■ Material for this task
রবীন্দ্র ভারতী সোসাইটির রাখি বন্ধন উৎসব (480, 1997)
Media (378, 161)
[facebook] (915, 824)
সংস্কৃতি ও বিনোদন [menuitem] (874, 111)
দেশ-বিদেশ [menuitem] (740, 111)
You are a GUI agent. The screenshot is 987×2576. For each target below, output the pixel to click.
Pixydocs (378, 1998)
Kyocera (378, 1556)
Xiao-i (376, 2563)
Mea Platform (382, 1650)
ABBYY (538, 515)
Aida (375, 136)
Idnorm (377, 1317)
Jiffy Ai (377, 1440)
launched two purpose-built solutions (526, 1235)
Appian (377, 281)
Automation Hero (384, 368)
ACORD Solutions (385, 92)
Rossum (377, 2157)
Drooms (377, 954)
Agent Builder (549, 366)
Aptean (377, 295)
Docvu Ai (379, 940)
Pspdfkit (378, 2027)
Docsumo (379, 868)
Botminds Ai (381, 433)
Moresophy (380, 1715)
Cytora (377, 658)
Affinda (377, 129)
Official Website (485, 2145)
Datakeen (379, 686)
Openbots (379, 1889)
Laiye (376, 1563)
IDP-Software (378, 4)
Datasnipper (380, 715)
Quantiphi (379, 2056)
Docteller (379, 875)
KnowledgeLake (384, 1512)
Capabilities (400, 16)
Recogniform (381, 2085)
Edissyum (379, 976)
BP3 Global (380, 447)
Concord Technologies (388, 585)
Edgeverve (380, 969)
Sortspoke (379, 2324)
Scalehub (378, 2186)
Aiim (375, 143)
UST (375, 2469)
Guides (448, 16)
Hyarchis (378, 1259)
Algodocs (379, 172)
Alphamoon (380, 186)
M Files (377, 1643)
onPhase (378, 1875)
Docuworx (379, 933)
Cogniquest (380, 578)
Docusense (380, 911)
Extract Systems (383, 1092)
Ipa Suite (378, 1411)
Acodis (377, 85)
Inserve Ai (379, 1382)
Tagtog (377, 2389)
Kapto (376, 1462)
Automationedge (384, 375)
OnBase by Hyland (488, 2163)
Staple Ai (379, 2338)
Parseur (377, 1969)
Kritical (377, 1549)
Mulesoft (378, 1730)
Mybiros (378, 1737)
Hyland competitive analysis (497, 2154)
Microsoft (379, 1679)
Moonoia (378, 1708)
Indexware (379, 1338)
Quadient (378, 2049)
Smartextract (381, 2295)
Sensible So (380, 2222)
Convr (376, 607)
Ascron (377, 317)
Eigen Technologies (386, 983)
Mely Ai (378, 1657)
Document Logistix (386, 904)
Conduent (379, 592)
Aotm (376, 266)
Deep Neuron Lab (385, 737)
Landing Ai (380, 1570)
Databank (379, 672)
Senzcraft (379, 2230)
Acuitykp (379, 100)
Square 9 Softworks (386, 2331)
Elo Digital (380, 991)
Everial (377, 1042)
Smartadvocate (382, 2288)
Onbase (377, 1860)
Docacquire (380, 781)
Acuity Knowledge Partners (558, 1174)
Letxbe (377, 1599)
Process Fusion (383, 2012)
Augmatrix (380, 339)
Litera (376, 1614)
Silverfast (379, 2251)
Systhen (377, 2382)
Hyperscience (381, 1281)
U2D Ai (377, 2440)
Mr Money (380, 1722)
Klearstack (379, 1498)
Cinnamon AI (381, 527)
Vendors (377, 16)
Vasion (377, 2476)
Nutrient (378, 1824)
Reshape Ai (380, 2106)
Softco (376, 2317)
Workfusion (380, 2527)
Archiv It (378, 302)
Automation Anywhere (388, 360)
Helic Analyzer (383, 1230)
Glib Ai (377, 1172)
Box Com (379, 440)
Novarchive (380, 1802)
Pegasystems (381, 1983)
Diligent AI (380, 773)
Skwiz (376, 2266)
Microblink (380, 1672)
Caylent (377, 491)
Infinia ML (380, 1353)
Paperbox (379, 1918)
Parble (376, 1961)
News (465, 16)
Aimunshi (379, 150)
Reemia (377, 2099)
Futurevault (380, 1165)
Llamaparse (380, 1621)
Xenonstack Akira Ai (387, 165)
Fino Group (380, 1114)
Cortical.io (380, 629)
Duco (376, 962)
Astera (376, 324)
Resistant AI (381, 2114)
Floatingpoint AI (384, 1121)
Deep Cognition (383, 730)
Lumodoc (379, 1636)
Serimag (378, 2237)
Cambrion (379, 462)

■ Task instructions
Please give back all of the material above exactly as it was written.

■ Response for this exercise
রবীন্দ্র ভারতী সোসাইটির রাখি বন্ধন উৎসব (480, 1997)
Media (378, 161)
[facebook] (915, 824)
সংস্কৃতি ও বিনোদন [menuitem] (874, 111)
দেশ-বিদেশ [menuitem] (740, 111)
You are a GUI agent. The screenshot is 987×2576. For each target below, output the pixel to click.
Pixydocs (378, 1998)
Kyocera (378, 1556)
Xiao-i (376, 2563)
Mea Platform (382, 1650)
ABBYY (538, 515)
Aida (375, 136)
Idnorm (377, 1317)
Jiffy Ai (377, 1440)
launched two purpose-built solutions (526, 1235)
Appian (377, 281)
Automation Hero (384, 368)
ACORD Solutions (385, 92)
Rossum (377, 2157)
Drooms (377, 954)
Agent Builder (549, 366)
Aptean (377, 295)
Docvu Ai (379, 940)
Pspdfkit (378, 2027)
Docsumo (379, 868)
Botminds Ai (381, 433)
Moresophy (380, 1715)
Cytora (377, 658)
Affinda (377, 129)
Official Website (485, 2145)
Datakeen (379, 686)
Openbots (379, 1889)
Laiye (376, 1563)
IDP-Software (378, 4)
Datasnipper (380, 715)
Quantiphi (379, 2056)
Docteller (379, 875)
KnowledgeLake (384, 1512)
Capabilities (400, 16)
Recogniform (381, 2085)
Edissyum (379, 976)
BP3 Global (380, 447)
Concord Technologies (388, 585)
Edgeverve (380, 969)
Sortspoke (379, 2324)
Scalehub (378, 2186)
Aiim (375, 143)
UST (375, 2469)
Guides (448, 16)
Hyarchis (378, 1259)
Algodocs (379, 172)
Alphamoon (380, 186)
M Files (377, 1643)
onPhase (378, 1875)
Docuworx (379, 933)
Cogniquest (380, 578)
Docusense (380, 911)
Extract Systems (383, 1092)
Ipa Suite (378, 1411)
Acodis (377, 85)
Inserve Ai (379, 1382)
Tagtog (377, 2389)
Kapto (376, 1462)
Automationedge (384, 375)
OnBase by Hyland (488, 2163)
Staple Ai (379, 2338)
Parseur (377, 1969)
Kritical (377, 1549)
Mulesoft (378, 1730)
Mybiros (378, 1737)
Hyland competitive analysis (497, 2154)
Microsoft (379, 1679)
Moonoia (378, 1708)
Indexware (379, 1338)
Quadient (378, 2049)
Smartextract (381, 2295)
Sensible So (380, 2222)
Convr (376, 607)
Ascron (377, 317)
Eigen Technologies (386, 983)
Mely Ai (378, 1657)
Document Logistix (386, 904)
Conduent (379, 592)
Aotm (376, 266)
Deep Neuron Lab (385, 737)
Landing Ai (380, 1570)
Databank (379, 672)
Senzcraft (379, 2230)
Acuitykp (379, 100)
Square 9 Softworks (386, 2331)
Elo Digital (380, 991)
Everial (377, 1042)
Smartadvocate (382, 2288)
Onbase (377, 1860)
Docacquire (380, 781)
Acuity Knowledge Partners (558, 1174)
Letxbe (377, 1599)
Process Fusion (383, 2012)
Augmatrix (380, 339)
Litera (376, 1614)
Silverfast (379, 2251)
Systhen (377, 2382)
Hyperscience (381, 1281)
U2D Ai (377, 2440)
Mr Money (380, 1722)
Klearstack (379, 1498)
Cinnamon AI (381, 527)
Vendors (377, 16)
Vasion (377, 2476)
Nutrient (378, 1824)
Reshape Ai (380, 2106)
Softco (376, 2317)
Workfusion (380, 2527)
Archiv It (378, 302)
Automation Anywhere (388, 360)
Helic Analyzer (383, 1230)
Glib Ai (377, 1172)
Box Com (379, 440)
Novarchive (380, 1802)
Pegasystems (381, 1983)
Diligent AI (380, 773)
Skwiz (376, 2266)
Microblink (380, 1672)
Caylent (377, 491)
Infinia ML (380, 1353)
Paperbox (379, 1918)
Parble (376, 1961)
News (465, 16)
Aimunshi (379, 150)
Reemia (377, 2099)
Futurevault (380, 1165)
Llamaparse (380, 1621)
Xenonstack Akira Ai (387, 165)
Fino Group (380, 1114)
Cortical.io (380, 629)
Duco (376, 962)
Astera (376, 324)
Resistant AI (381, 2114)
Floatingpoint AI (384, 1121)
Deep Cognition (383, 730)
Lumodoc (379, 1636)
Serimag (378, 2237)
Cambrion (379, 462)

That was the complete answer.